▶ Dataset records
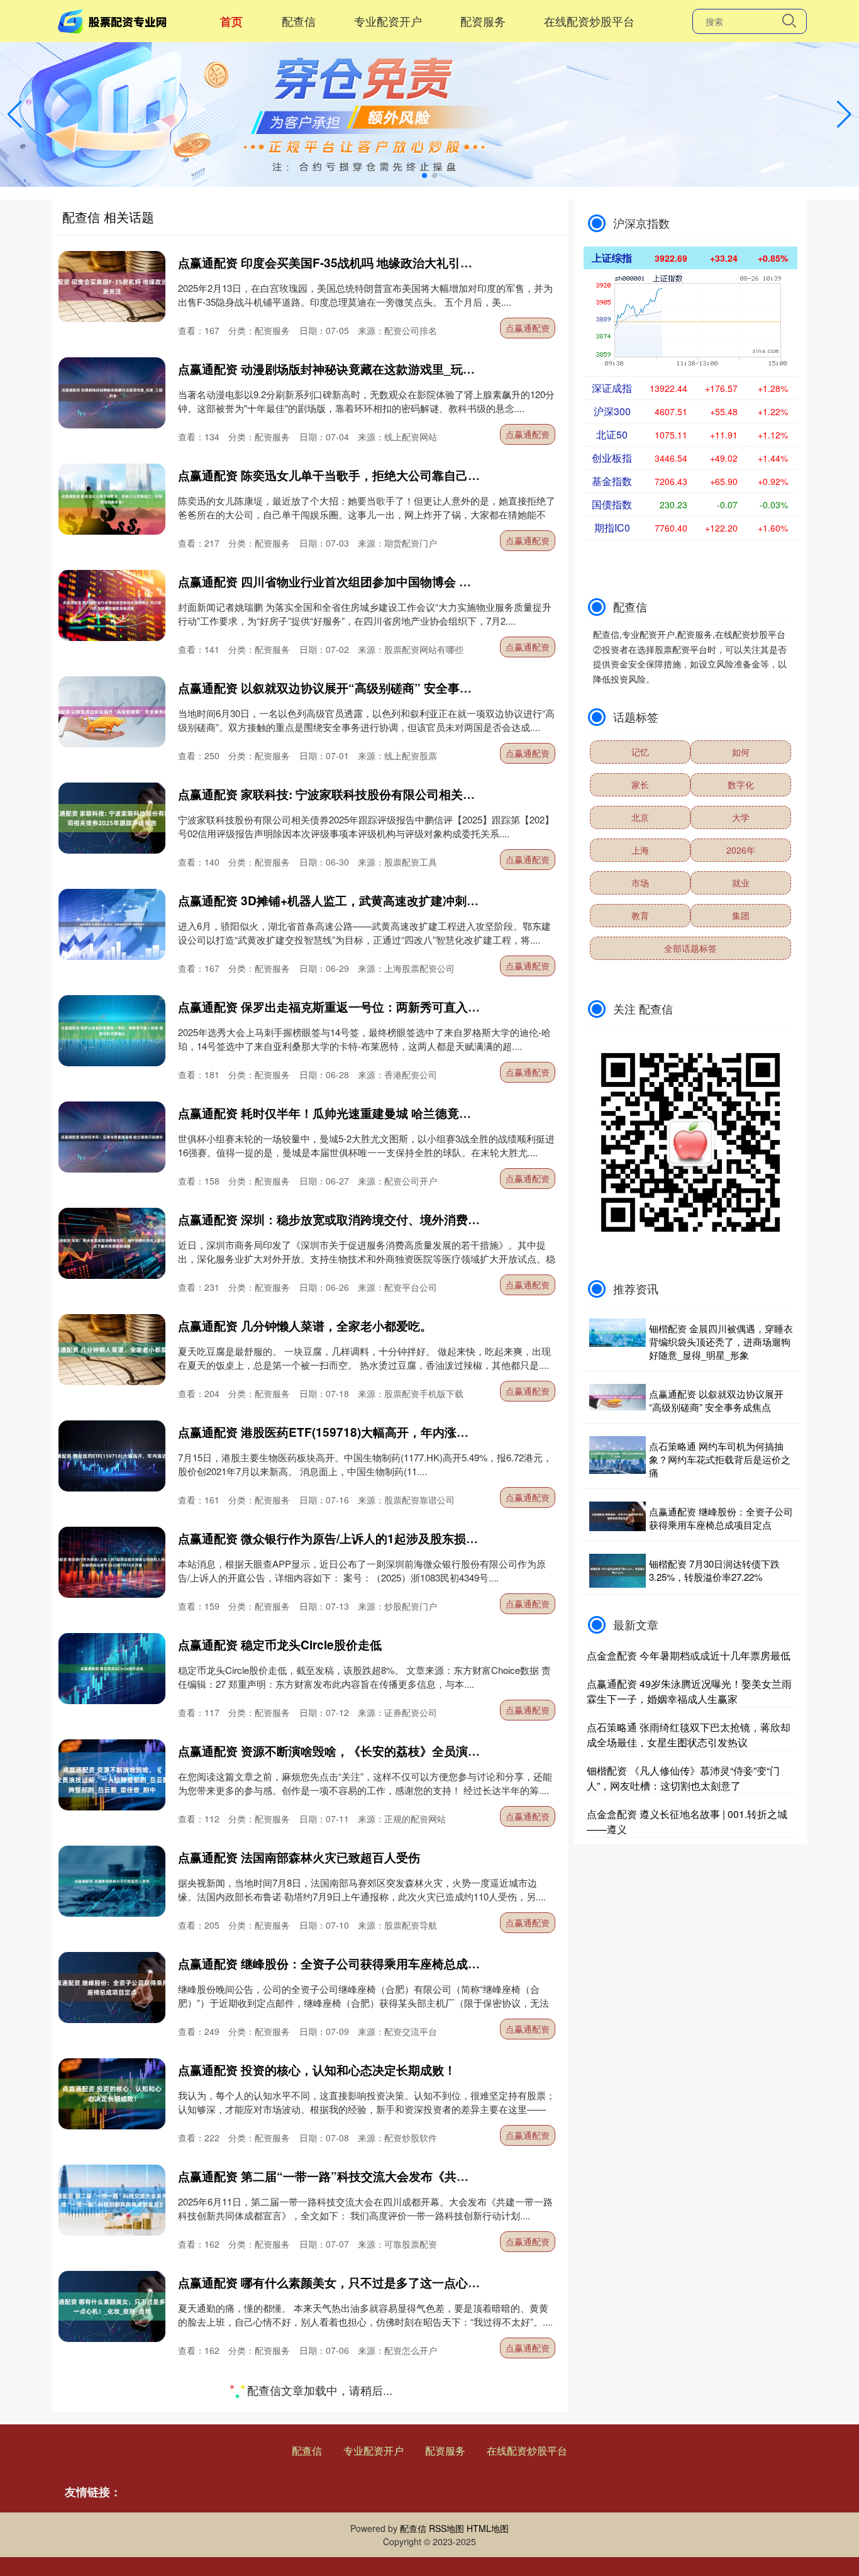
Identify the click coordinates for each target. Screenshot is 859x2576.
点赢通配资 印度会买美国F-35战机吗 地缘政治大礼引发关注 (337, 262)
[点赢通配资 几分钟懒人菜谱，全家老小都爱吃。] (111, 1349)
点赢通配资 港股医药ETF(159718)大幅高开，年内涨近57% (335, 1432)
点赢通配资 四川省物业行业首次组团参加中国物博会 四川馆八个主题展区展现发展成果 (408, 581)
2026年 (740, 850)
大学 (741, 817)
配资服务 (483, 21)
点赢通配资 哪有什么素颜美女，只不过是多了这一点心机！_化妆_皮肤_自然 (381, 2282)
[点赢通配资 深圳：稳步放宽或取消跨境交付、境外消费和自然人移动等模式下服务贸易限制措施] (111, 1243)
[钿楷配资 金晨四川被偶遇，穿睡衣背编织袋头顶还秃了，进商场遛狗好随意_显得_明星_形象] (617, 1341)
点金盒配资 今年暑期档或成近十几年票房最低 (688, 1655)
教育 (640, 915)
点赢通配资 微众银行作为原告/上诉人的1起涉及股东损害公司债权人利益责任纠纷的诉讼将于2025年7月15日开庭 (477, 1538)
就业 (741, 882)
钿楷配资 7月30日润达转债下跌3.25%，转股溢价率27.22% (714, 1570)
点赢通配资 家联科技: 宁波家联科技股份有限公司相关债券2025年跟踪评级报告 (388, 794)
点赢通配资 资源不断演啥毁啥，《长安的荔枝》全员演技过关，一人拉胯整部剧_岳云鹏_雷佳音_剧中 (447, 1750)
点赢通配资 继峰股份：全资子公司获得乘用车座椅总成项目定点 (347, 1963)
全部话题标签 (690, 948)
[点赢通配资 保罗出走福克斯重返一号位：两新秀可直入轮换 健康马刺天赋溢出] (111, 1030)
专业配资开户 (388, 21)
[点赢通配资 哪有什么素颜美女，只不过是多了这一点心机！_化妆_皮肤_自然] (111, 2306)
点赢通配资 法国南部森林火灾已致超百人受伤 (299, 1857)
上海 (640, 850)
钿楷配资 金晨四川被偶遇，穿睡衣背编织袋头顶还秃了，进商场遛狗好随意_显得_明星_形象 (721, 1341)
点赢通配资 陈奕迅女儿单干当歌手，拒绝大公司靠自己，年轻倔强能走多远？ (382, 475)
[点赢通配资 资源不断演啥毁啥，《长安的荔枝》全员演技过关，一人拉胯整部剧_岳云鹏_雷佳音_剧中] (111, 1774)
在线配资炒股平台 (589, 21)
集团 (741, 915)
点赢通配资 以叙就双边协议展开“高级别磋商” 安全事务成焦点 (342, 687)
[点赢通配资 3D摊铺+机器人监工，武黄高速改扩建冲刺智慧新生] (111, 924)
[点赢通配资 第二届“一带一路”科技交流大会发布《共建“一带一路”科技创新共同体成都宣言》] (111, 2200)
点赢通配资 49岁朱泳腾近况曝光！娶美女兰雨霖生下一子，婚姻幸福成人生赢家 (689, 1691)
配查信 (299, 21)
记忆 (640, 751)
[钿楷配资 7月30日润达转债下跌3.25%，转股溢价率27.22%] (617, 1571)
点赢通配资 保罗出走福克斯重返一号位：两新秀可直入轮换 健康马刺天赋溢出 (384, 1006)
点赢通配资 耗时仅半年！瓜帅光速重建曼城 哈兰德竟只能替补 (342, 1113)
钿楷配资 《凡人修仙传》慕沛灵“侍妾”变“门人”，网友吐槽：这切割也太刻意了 (683, 1778)
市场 (640, 882)
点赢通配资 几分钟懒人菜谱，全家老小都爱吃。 (305, 1325)
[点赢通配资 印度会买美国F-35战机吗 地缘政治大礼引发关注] (111, 286)
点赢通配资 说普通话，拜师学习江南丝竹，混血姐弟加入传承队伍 (353, 2495)
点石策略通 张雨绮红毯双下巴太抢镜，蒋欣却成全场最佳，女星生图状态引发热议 (688, 1734)
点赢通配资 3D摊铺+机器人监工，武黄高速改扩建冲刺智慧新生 (346, 900)
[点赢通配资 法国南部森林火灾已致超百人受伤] (111, 1881)
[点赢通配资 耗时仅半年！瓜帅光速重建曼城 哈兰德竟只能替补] (111, 1137)
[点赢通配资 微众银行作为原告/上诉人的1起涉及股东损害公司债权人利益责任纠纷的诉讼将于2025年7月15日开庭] (111, 1562)
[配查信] (113, 19)
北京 (640, 817)
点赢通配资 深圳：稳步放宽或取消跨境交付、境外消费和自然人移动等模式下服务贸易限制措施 (430, 1219)
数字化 (741, 784)
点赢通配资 (528, 327)
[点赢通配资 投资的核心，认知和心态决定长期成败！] (111, 2093)
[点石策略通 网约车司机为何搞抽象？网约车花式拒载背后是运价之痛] (617, 1459)
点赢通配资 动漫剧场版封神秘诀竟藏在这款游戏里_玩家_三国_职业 (357, 368)
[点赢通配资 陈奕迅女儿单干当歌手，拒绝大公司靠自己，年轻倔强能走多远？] (111, 499)
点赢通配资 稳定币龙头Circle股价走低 (280, 1644)
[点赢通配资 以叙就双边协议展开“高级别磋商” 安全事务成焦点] (111, 711)
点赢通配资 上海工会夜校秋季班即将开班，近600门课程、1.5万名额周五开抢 (383, 2388)
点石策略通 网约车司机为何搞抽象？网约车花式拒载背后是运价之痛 (719, 1459)
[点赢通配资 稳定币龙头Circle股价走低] (111, 1668)
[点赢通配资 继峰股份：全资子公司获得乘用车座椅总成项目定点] (111, 1987)
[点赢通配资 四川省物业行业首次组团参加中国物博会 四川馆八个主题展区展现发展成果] (111, 605)
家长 (640, 784)
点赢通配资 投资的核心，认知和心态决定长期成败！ (317, 2069)
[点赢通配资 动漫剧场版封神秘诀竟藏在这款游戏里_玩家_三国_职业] (111, 392)
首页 (231, 21)
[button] (844, 114)
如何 (741, 751)
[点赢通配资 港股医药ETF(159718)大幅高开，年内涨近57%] (111, 1456)
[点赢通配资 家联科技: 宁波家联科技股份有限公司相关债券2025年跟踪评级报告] (111, 818)
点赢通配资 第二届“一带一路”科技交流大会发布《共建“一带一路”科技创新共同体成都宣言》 (425, 2176)
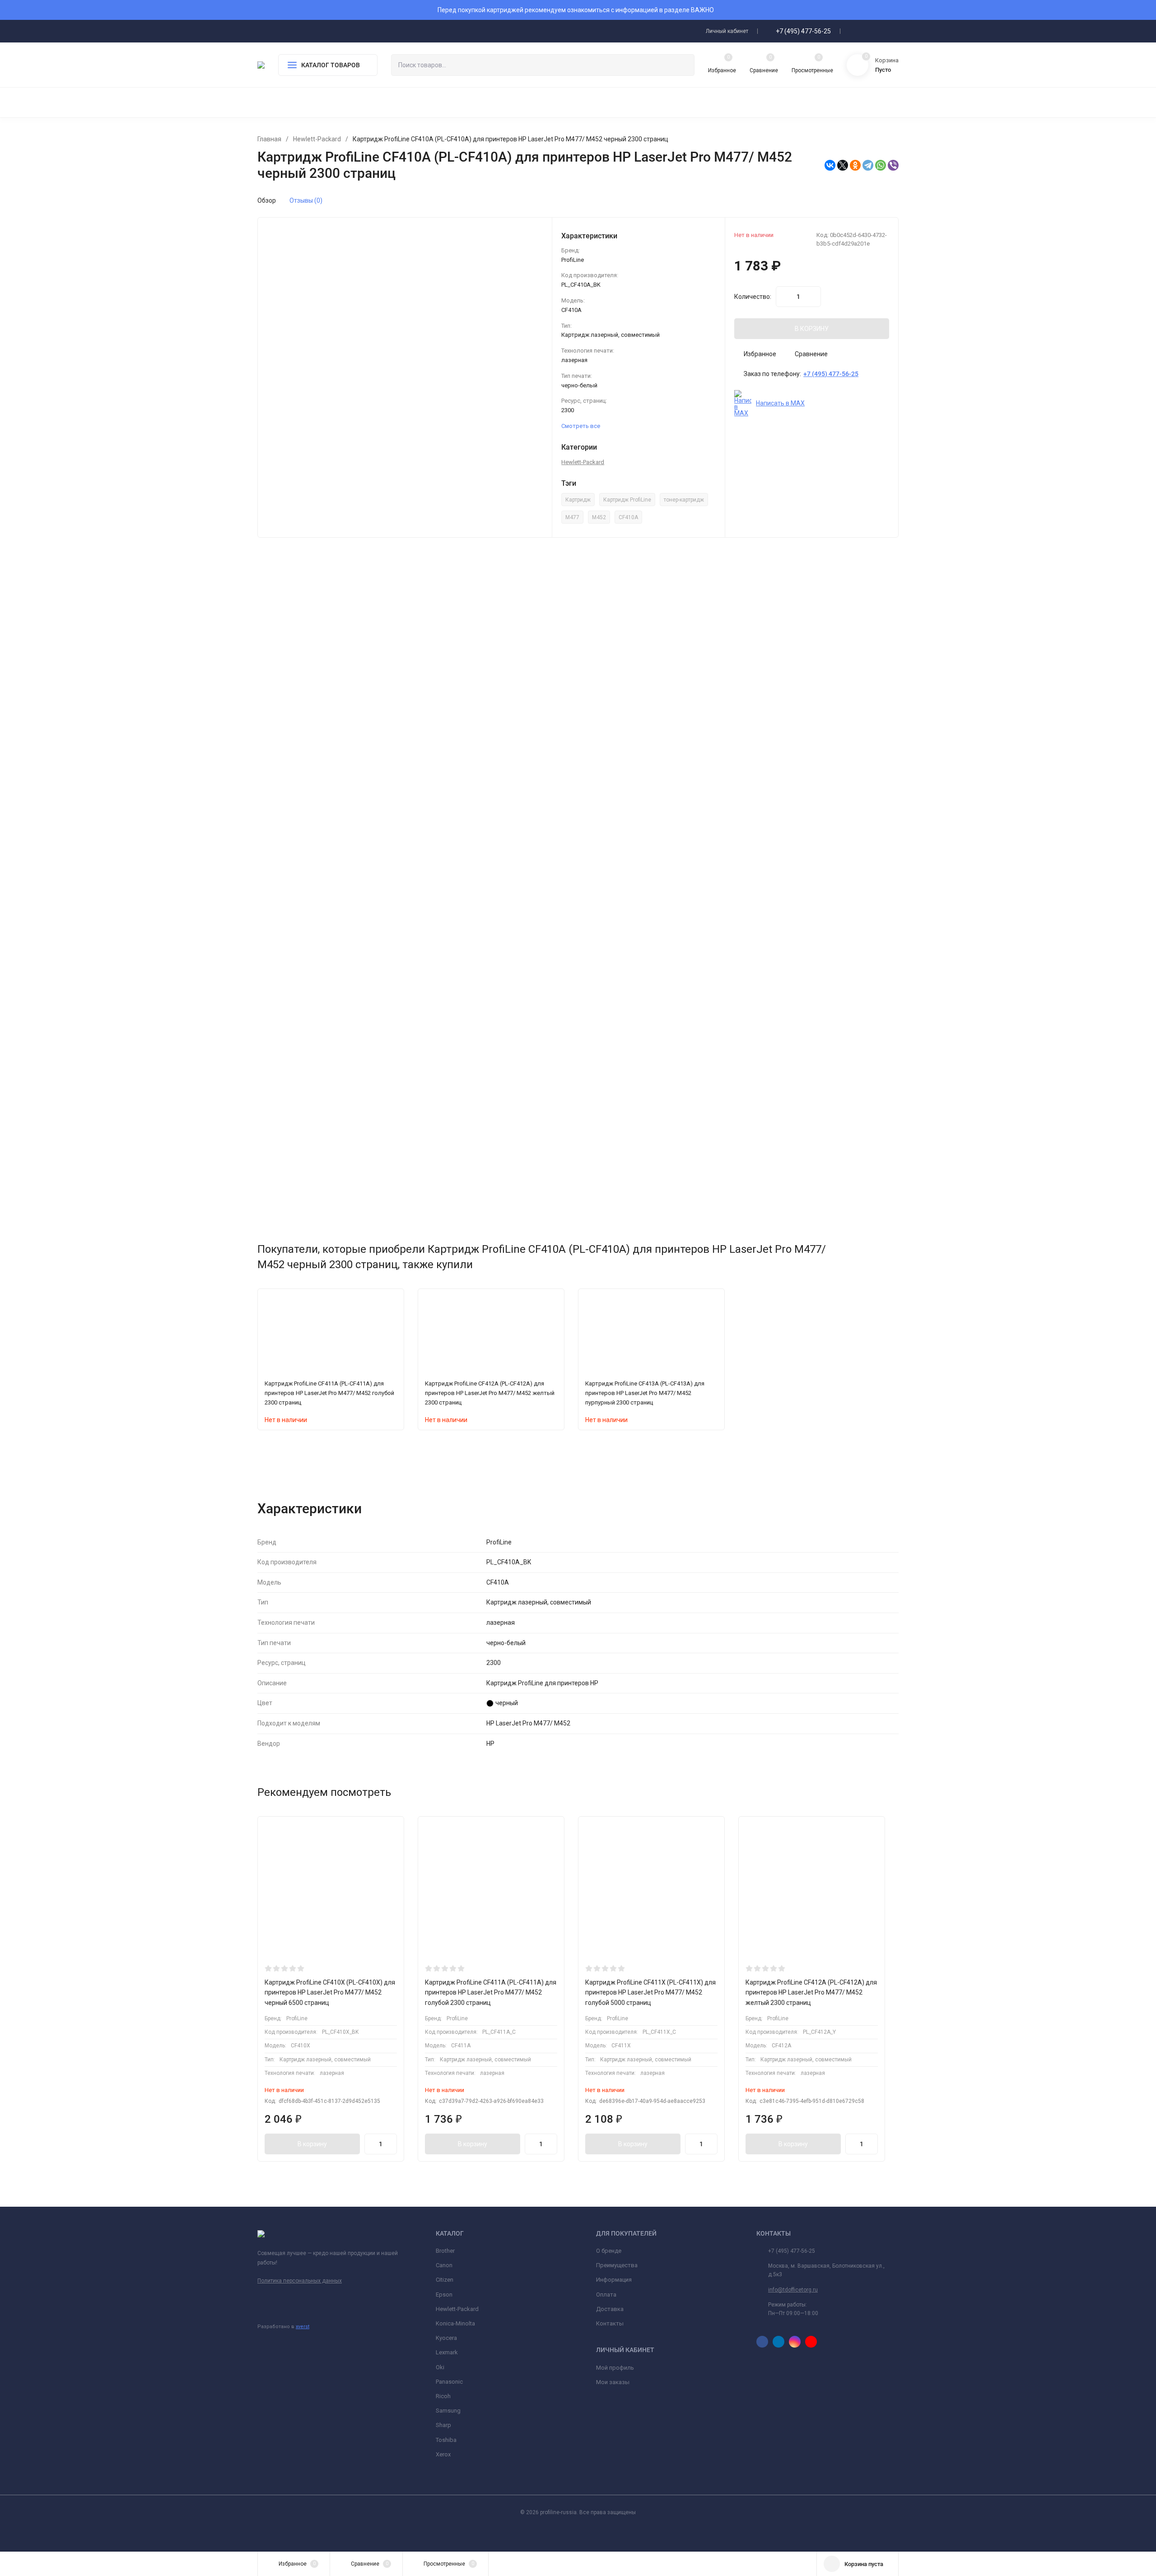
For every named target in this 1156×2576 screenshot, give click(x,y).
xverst (302, 2327)
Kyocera (446, 2337)
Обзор (266, 200)
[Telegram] (867, 165)
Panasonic (449, 2381)
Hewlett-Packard (317, 139)
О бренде (608, 2250)
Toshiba (446, 2440)
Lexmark (447, 2352)
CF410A (628, 517)
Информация (614, 2279)
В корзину (312, 2144)
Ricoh (443, 2396)
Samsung (448, 2410)
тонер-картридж (684, 500)
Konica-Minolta (455, 2323)
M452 (599, 517)
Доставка (610, 2309)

▶ Exercise details
Write the records above out again word for word, skipping each picture.

▶ Task response
Identify the click coordinates for each target. Screenshot is 859x2576.
点赢通配资 印度会买美国F-35战机吗 地缘政治大礼引发关注 (337, 262)
[点赢通配资 几分钟懒人菜谱，全家老小都爱吃。] (111, 1349)
点赢通配资 港股医药ETF(159718)大幅高开，年内涨近57% (335, 1432)
点赢通配资 四川省物业行业首次组团参加中国物博会 四川馆八个主题展区展现发展成果 (408, 581)
2026年 (740, 850)
大学 (741, 817)
配资服务 (483, 21)
点赢通配资 哪有什么素颜美女，只不过是多了这一点心机！_化妆_皮肤_自然 (381, 2282)
[点赢通配资 深圳：稳步放宽或取消跨境交付、境外消费和自然人移动等模式下服务贸易限制措施] (111, 1243)
[钿楷配资 金晨四川被偶遇，穿睡衣背编织袋头顶还秃了，进商场遛狗好随意_显得_明星_形象] (617, 1341)
点金盒配资 今年暑期档或成近十几年票房最低 (688, 1655)
教育 (640, 915)
点赢通配资 微众银行作为原告/上诉人的1起涉及股东损害公司债权人利益责任纠纷的诉讼将于2025年7月15日开庭 (477, 1538)
就业 (741, 882)
钿楷配资 7月30日润达转债下跌3.25%，转股溢价率27.22% (714, 1570)
点赢通配资 家联科技: 宁波家联科技股份有限公司相关债券2025年跟踪评级报告 (388, 794)
点赢通配资 资源不断演啥毁啥，《长安的荔枝》全员演技过关，一人拉胯整部剧_岳云鹏_雷佳音_剧中 (447, 1750)
点赢通配资 继峰股份：全资子公司获得乘用车座椅总成项目定点 (347, 1963)
全部话题标签 (690, 948)
[点赢通配资 保罗出走福克斯重返一号位：两新秀可直入轮换 健康马刺天赋溢出] (111, 1030)
专业配资开户 (388, 21)
[点赢通配资 哪有什么素颜美女，只不过是多了这一点心机！_化妆_皮肤_自然] (111, 2306)
点赢通配资 法国南部森林火灾已致超百人受伤 (299, 1857)
上海 (640, 850)
钿楷配资 金晨四川被偶遇，穿睡衣背编织袋头顶还秃了，进商场遛狗好随意_显得_明星_形象 (721, 1341)
点赢通配资 陈奕迅女儿单干当歌手，拒绝大公司靠自己，年轻倔强能走多远？ (382, 475)
[点赢通配资 资源不断演啥毁啥，《长安的荔枝》全员演技过关，一人拉胯整部剧_岳云鹏_雷佳音_剧中] (111, 1774)
在线配资炒股平台 (589, 21)
集团 (741, 915)
点赢通配资 以叙就双边协议展开“高级别磋商” 安全事务成焦点 (342, 687)
[点赢通配资 3D摊铺+机器人监工，武黄高速改扩建冲刺智慧新生] (111, 924)
[点赢通配资 第二届“一带一路”科技交流大会发布《共建“一带一路”科技创新共同体成都宣言》] (111, 2200)
点赢通配资 49岁朱泳腾近况曝光！娶美女兰雨霖生下一子，婚姻幸福成人生赢家 (689, 1691)
配查信 (299, 21)
记忆 (640, 751)
[钿楷配资 7月30日润达转债下跌3.25%，转股溢价率27.22%] (617, 1571)
点赢通配资 保罗出走福克斯重返一号位：两新秀可直入轮换 健康马刺天赋溢出 (384, 1006)
点赢通配资 耗时仅半年！瓜帅光速重建曼城 哈兰德竟只能替补 (342, 1113)
钿楷配资 《凡人修仙传》慕沛灵“侍妾”变“门人”，网友吐槽：这切割也太刻意了 (683, 1778)
市场 (640, 882)
点赢通配资 几分钟懒人菜谱，全家老小都爱吃。 (305, 1325)
[点赢通配资 印度会买美国F-35战机吗 地缘政治大礼引发关注] (111, 286)
点赢通配资 说普通话，拜师学习江南丝竹，混血姐弟加入传承队伍 (353, 2495)
点石策略通 张雨绮红毯双下巴太抢镜，蒋欣却成全场最佳，女星生图状态引发热议 (688, 1734)
点赢通配资 3D摊铺+机器人监工，武黄高速改扩建冲刺智慧新生 (346, 900)
[点赢通配资 法国南部森林火灾已致超百人受伤] (111, 1881)
[点赢通配资 耗时仅半年！瓜帅光速重建曼城 哈兰德竟只能替补] (111, 1137)
[点赢通配资 微众银行作为原告/上诉人的1起涉及股东损害公司债权人利益责任纠纷的诉讼将于2025年7月15日开庭] (111, 1562)
[配查信] (113, 19)
北京 (640, 817)
点赢通配资 深圳：稳步放宽或取消跨境交付、境外消费和自然人移动等模式下服务贸易限制措施 (430, 1219)
数字化 (741, 784)
点赢通配资 (528, 327)
[点赢通配资 投资的核心，认知和心态决定长期成败！] (111, 2093)
[点石策略通 网约车司机为何搞抽象？网约车花式拒载背后是运价之痛] (617, 1459)
点赢通配资 动漫剧场版封神秘诀竟藏在这款游戏里_玩家_三国_职业 (357, 368)
[点赢通配资 陈奕迅女儿单干当歌手，拒绝大公司靠自己，年轻倔强能走多远？] (111, 499)
点赢通配资 稳定币龙头Circle股价走低 (280, 1644)
[点赢通配资 以叙就双边协议展开“高级别磋商” 安全事务成焦点] (111, 711)
点赢通配资 上海工会夜校秋季班即将开班，近600门课程、1.5万名额周五开抢 (383, 2388)
点石策略通 网约车司机为何搞抽象？网约车花式拒载背后是运价之痛 (719, 1459)
[点赢通配资 稳定币龙头Circle股价走低] (111, 1668)
[点赢通配资 继峰股份：全资子公司获得乘用车座椅总成项目定点] (111, 1987)
[点赢通配资 四川省物业行业首次组团参加中国物博会 四川馆八个主题展区展现发展成果] (111, 605)
家长 (640, 784)
点赢通配资 投资的核心，认知和心态决定长期成败！ (317, 2069)
[点赢通配资 动漫剧场版封神秘诀竟藏在这款游戏里_玩家_三国_职业] (111, 392)
首页 (231, 21)
[button] (844, 114)
如何 (741, 751)
[点赢通配资 港股医药ETF(159718)大幅高开，年内涨近57%] (111, 1456)
[点赢通配资 家联科技: 宁波家联科技股份有限公司相关债券2025年跟踪评级报告] (111, 818)
点赢通配资 第二届“一带一路”科技交流大会发布《共建“一带一路”科技创新共同体成都宣言》 (425, 2176)
For every named target in this 1156×2576 screenshot, give click(x,y).
xverst (302, 2327)
Kyocera (446, 2337)
Обзор (266, 200)
[Telegram] (867, 165)
Panasonic (449, 2381)
Hewlett-Packard (317, 139)
О бренде (608, 2250)
Toshiba (446, 2440)
Lexmark (447, 2352)
CF410A (628, 517)
Информация (614, 2279)
В корзину (312, 2144)
Ricoh (443, 2396)
Samsung (448, 2410)
тонер-картридж (684, 500)
Konica-Minolta (455, 2323)
M452 (599, 517)
Доставка (610, 2309)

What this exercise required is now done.